The other big tradeoff is that Live TV is so easy that when we add complications like DVR, it can feel even more complicated than it really is. For example, right now you don’t even need to sign in to enable the DVR software service. After you’ve purchased the license, you just click a link. But a lot of people find that concept confusing, because everyone is used to logging in to enable a service. Clicking a link with an activation code feels weird.
And then, of course, there’s the need to setup DVR hardware. We’re still figuring that one out. But we have some ideas, starting with the HDHomeRun Scribe and Servio that we announced at CES with DVR hardware effectively baked into the experience. We’re working out the software side of that experience as well, to make it as easy as possible to set up, but we’re feeling pretty optimistic about the hardware side at the moment.
And fortunately for the power users, this is not a case of trading off simplicity for power. The HDHomeRun Scribe is great for a person who just wants to get going without fuss. And the HDHomeRun Servio is great for the person who just wants a set it and forget it expansion experience.
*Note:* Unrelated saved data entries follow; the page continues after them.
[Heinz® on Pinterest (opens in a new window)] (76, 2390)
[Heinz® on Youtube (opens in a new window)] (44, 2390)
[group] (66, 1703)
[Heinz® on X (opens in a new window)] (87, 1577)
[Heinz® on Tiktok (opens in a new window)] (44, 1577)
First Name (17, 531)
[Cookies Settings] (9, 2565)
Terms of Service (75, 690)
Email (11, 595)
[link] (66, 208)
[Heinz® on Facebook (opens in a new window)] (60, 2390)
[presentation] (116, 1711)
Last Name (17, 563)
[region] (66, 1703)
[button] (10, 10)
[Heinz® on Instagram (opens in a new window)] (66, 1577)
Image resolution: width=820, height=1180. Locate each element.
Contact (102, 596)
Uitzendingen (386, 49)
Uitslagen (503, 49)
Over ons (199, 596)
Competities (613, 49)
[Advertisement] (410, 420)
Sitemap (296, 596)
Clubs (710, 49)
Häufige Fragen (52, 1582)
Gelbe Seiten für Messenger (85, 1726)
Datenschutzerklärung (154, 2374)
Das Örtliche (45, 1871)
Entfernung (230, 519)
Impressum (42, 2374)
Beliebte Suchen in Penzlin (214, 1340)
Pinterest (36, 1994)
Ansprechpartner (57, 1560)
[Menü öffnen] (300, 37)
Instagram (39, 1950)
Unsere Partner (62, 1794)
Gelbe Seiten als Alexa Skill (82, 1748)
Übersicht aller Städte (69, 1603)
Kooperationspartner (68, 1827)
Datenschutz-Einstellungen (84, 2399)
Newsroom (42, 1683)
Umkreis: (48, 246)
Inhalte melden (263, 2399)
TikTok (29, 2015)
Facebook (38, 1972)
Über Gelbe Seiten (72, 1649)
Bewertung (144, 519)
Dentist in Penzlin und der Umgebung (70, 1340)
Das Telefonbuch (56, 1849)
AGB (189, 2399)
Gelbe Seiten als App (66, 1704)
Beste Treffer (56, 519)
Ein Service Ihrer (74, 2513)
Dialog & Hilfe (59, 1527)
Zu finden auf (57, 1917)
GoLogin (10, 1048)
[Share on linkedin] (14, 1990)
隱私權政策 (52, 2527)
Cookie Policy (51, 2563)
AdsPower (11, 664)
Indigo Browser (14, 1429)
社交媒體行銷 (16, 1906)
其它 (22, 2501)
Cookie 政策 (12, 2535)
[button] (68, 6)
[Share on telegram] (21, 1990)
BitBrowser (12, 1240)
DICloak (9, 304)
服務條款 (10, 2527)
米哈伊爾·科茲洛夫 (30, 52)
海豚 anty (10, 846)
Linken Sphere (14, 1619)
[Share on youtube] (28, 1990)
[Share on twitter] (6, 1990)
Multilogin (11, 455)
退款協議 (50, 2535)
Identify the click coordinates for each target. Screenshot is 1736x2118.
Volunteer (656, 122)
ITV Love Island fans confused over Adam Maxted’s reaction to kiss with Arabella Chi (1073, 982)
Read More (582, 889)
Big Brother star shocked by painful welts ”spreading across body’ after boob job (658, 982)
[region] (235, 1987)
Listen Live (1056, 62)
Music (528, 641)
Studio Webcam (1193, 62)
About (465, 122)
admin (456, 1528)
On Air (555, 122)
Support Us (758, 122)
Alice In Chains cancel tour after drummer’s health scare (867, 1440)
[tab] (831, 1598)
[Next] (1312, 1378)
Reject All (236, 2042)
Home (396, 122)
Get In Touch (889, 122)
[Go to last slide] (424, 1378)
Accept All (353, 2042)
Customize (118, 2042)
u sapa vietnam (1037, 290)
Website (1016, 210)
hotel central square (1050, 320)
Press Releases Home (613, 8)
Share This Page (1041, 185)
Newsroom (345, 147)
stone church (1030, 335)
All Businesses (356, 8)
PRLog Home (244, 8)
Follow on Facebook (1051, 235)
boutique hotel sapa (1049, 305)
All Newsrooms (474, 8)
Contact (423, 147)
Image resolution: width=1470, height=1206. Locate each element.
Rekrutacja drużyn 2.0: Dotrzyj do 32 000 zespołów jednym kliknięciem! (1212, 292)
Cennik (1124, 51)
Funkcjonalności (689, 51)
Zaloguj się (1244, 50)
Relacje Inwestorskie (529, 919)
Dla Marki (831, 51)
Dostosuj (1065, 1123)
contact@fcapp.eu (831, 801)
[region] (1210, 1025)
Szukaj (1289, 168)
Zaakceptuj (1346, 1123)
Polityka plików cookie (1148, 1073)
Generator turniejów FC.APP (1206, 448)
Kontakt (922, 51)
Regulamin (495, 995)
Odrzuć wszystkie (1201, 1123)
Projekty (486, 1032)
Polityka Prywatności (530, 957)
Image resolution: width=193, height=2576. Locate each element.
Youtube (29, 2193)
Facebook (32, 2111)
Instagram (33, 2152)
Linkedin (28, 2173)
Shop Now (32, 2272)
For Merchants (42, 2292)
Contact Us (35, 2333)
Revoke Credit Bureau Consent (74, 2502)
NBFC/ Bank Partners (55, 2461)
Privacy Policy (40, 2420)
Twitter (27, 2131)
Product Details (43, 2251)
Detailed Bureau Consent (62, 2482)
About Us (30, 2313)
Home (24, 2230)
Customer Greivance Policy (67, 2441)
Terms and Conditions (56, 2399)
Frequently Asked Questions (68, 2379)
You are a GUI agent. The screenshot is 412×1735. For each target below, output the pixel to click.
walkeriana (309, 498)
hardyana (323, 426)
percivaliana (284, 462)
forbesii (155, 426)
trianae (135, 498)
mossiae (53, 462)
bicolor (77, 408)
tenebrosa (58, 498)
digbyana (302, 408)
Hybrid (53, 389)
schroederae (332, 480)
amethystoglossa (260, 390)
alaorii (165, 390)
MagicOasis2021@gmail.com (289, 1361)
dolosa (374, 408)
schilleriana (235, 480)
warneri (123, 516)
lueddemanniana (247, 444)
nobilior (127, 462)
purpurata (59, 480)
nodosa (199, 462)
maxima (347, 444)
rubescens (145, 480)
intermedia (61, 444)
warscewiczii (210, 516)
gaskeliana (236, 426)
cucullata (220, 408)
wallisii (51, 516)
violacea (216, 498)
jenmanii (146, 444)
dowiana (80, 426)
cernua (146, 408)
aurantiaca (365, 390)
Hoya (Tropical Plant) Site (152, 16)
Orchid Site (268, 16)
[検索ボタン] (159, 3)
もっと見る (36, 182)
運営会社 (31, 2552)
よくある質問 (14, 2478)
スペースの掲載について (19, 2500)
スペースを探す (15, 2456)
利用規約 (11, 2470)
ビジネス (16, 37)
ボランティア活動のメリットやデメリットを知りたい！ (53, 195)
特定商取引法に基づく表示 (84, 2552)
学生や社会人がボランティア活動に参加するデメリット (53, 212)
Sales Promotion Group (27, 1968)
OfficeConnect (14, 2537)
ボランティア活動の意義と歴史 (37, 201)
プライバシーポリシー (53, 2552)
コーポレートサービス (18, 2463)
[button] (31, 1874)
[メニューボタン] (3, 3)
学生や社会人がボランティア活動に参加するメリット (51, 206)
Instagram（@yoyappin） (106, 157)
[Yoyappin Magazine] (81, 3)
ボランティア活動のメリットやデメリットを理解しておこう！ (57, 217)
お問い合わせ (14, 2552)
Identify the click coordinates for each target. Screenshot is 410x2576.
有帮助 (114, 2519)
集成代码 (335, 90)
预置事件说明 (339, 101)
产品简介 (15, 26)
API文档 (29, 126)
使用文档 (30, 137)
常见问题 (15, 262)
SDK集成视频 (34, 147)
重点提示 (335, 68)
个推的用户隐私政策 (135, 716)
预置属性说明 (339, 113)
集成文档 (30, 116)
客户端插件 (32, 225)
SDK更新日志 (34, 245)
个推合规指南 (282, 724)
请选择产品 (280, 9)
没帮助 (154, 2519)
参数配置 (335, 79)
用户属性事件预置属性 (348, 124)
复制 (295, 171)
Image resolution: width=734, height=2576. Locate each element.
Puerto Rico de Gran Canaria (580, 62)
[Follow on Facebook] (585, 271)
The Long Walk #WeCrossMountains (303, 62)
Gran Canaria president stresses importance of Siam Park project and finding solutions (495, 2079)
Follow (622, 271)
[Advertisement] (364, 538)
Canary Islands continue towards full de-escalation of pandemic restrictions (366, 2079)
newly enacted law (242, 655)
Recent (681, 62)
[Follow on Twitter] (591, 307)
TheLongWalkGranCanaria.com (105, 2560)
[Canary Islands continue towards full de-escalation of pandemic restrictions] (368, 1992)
But for those who want a full server or NAS running or love our third party partners, we’re not taking away options! Go crazy! Build a 64 TB server if you want! Run it off a Raspberry Pi, if you are feeling absolutely crazy!
We’re always talking with our users, trying to learn what they want and need to improve the experience. A big part of what we’ve learned is that there really are many power users out there who don’t care if the setup leads the industry in simplicity. They want deep control over their whole system. And on the flip side are folks who are looking for even less complexity. Those sound like competing ideas, but if you actually dig down into the specifics and think creatively, you find quite quickly that those competing goals often work together.
So we’re proud today that we have the easiest cord cutting setup to Live TV in the industry. But we’re most excited to see how we can keep taking steps forward in the future.